In my ideal world, good simple tools are just accessible to people. Technology is a public good. I recognize this might bother some indie developers who rely on the $5 from that little app they made. But I think it’s more important to give people good tooling. And honestly, in a world where building is this fast, the defensibility of simple software was always going to erode. Better to lean into that and build for the commons.
NatalEngine is a small example of this. Most astrology, Human Design, and Gene Keys apps will give you the basic readings for free — but they want your email, and they’re trying to sell you something later. NatalEngine doesn’t want anything from you. It’s free, it’s open, and anyone can use it, fork it, or build on it.
Building for People You Know
The thing that excites me most about this project isn’t the tech. It’s that my friends will actually use it.
I’m orienting more and more around this. Building for people I know. People who will actually give me feedback. People I’m in relationship with. This creates a different kind of loop — not metrics and analytics, but conversations and trust.
I’ve already started setting up time with friends who are really into these systems. There’s a good chance NatalEngine will evolve significantly over the coming weeks just from those conversations — good feedback and ideas from the people I’m actually building for. And because of how fast building is now, I can incorporate that feedback directly into the app almost as quickly as I hear it.
When you build for your community, you start to become someone they see as able to meet their technology needs. That’s a role I want to grow into. Not as a service provider, but as a friend who builds things.

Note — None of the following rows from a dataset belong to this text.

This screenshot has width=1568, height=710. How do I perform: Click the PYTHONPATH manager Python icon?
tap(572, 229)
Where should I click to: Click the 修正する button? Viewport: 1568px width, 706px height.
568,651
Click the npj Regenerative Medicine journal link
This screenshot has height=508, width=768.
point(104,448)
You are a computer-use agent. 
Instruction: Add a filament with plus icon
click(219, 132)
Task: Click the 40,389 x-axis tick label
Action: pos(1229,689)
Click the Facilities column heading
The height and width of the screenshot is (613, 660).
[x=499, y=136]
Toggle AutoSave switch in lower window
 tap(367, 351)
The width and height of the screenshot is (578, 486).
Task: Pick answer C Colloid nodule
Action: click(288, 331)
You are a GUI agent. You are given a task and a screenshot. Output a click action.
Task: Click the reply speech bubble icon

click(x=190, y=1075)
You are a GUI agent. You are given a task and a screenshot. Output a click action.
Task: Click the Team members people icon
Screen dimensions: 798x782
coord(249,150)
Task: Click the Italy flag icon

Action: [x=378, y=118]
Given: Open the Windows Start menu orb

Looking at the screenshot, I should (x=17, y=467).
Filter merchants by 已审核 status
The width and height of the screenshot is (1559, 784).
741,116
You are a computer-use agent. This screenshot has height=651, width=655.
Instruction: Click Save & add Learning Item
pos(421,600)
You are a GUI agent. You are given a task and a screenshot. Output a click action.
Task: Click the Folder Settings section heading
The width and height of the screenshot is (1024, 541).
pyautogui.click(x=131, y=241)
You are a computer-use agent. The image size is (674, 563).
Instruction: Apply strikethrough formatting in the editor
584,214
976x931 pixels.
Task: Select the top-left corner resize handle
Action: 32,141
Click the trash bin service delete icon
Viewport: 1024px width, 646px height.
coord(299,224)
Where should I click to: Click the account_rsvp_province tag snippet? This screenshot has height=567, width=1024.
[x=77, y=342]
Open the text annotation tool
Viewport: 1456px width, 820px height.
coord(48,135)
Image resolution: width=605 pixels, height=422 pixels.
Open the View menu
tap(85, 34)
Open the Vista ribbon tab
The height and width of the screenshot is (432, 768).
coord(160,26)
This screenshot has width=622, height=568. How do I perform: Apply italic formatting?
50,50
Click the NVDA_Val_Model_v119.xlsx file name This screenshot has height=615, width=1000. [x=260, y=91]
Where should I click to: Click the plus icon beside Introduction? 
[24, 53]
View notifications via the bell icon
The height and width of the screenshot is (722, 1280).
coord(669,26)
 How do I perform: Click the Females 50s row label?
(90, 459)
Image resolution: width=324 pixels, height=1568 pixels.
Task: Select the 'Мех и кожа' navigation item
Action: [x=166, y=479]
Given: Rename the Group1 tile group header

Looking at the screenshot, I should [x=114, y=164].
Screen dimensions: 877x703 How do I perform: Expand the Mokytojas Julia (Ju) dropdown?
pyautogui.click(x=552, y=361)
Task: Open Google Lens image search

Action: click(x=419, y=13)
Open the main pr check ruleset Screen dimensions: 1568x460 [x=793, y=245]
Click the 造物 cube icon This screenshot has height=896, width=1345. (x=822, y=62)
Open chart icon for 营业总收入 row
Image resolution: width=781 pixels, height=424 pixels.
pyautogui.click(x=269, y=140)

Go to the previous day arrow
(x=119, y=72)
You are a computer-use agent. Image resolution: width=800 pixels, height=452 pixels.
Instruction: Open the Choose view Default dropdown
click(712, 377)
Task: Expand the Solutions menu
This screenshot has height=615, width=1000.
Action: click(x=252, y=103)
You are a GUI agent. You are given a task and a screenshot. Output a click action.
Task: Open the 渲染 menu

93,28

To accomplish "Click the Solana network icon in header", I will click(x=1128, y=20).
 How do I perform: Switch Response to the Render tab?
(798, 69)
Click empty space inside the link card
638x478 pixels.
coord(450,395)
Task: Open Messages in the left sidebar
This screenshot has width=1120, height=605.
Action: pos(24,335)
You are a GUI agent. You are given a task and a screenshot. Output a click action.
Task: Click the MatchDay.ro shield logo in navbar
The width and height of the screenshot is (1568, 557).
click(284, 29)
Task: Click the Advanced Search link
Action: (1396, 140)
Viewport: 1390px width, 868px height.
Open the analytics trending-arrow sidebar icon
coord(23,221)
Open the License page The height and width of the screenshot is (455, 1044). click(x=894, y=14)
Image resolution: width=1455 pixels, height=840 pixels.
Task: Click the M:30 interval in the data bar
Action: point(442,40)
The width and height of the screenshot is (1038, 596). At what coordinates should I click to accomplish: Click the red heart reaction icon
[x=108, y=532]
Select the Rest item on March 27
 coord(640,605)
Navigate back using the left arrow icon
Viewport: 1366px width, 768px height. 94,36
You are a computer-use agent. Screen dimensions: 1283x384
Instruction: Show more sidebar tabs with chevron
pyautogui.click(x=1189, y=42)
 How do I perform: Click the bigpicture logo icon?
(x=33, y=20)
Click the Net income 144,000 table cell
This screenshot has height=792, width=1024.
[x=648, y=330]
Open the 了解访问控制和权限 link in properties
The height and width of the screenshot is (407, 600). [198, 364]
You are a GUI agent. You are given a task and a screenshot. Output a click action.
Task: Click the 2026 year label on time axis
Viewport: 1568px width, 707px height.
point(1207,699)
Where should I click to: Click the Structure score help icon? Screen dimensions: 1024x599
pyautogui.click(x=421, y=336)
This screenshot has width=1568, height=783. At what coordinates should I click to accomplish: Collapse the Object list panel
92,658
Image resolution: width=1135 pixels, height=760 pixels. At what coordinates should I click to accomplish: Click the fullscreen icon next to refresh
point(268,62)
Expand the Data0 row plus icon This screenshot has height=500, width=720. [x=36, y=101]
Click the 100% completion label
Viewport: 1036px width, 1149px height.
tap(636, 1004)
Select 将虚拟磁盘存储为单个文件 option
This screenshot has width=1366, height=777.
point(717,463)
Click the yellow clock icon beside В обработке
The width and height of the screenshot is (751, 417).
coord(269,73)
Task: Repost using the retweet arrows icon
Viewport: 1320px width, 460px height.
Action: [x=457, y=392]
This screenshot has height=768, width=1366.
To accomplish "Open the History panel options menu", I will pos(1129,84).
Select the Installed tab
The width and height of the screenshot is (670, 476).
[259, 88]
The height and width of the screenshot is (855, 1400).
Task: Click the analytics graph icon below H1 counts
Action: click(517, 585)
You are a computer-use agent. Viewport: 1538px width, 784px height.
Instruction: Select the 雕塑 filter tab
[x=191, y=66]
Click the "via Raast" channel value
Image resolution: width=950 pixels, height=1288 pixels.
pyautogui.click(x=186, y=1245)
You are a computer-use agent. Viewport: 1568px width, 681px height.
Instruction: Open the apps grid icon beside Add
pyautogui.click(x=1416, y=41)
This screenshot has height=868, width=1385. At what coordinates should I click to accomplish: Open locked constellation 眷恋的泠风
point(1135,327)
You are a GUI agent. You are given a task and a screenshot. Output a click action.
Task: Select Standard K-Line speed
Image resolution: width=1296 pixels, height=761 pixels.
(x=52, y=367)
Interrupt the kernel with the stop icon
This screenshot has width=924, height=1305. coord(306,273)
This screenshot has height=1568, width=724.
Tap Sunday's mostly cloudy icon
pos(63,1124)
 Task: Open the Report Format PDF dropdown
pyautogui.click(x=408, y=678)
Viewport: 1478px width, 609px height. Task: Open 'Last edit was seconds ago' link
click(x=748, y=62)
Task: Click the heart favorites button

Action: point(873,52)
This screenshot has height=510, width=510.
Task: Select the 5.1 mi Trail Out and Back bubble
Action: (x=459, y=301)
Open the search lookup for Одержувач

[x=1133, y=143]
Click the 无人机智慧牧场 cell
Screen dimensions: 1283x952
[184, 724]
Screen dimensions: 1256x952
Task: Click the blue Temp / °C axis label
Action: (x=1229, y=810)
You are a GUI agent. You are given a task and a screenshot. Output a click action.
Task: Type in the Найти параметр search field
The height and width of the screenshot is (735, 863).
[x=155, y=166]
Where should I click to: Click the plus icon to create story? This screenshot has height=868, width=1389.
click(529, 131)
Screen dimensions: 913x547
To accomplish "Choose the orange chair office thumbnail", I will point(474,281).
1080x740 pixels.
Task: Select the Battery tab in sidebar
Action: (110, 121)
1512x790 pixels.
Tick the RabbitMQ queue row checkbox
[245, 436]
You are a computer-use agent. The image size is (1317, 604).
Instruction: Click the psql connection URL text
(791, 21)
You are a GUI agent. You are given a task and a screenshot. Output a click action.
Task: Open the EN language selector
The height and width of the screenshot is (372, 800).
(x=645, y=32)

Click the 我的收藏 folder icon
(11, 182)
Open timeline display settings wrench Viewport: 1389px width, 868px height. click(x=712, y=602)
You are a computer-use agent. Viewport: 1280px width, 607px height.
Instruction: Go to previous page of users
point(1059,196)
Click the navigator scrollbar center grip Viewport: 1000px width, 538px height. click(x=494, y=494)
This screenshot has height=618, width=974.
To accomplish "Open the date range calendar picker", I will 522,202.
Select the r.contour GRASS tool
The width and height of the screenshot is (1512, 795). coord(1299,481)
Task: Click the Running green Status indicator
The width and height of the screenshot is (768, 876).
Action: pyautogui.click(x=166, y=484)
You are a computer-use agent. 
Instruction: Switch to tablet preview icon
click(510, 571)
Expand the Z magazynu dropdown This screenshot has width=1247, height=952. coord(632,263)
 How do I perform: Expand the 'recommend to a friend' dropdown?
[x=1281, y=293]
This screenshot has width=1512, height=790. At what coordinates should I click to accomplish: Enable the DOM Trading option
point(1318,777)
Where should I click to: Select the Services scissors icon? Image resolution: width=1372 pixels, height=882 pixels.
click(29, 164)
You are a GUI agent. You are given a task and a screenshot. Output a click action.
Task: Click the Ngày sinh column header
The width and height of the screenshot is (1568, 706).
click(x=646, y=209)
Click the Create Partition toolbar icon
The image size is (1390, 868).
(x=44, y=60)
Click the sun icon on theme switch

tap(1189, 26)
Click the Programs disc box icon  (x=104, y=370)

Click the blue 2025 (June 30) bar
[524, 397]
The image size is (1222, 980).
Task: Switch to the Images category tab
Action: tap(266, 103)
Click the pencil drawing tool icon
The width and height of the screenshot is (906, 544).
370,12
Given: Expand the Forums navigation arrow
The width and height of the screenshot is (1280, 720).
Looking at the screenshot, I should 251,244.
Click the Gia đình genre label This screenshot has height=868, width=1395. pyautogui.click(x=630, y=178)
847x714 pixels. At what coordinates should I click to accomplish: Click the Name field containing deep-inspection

I’m curious what resonates here. Is this kind of tool useful to you? Are there other things you wish existed but don’t — or exist but feel extractive? I’m genuinely interested in what people need, especially people I actually know.
We’re entering an era where building is fast and cheap. I want to point that capacity toward things that matter.
If you want to try NatalEngine, the calculator is at natalengine.com and the code is on GitHub.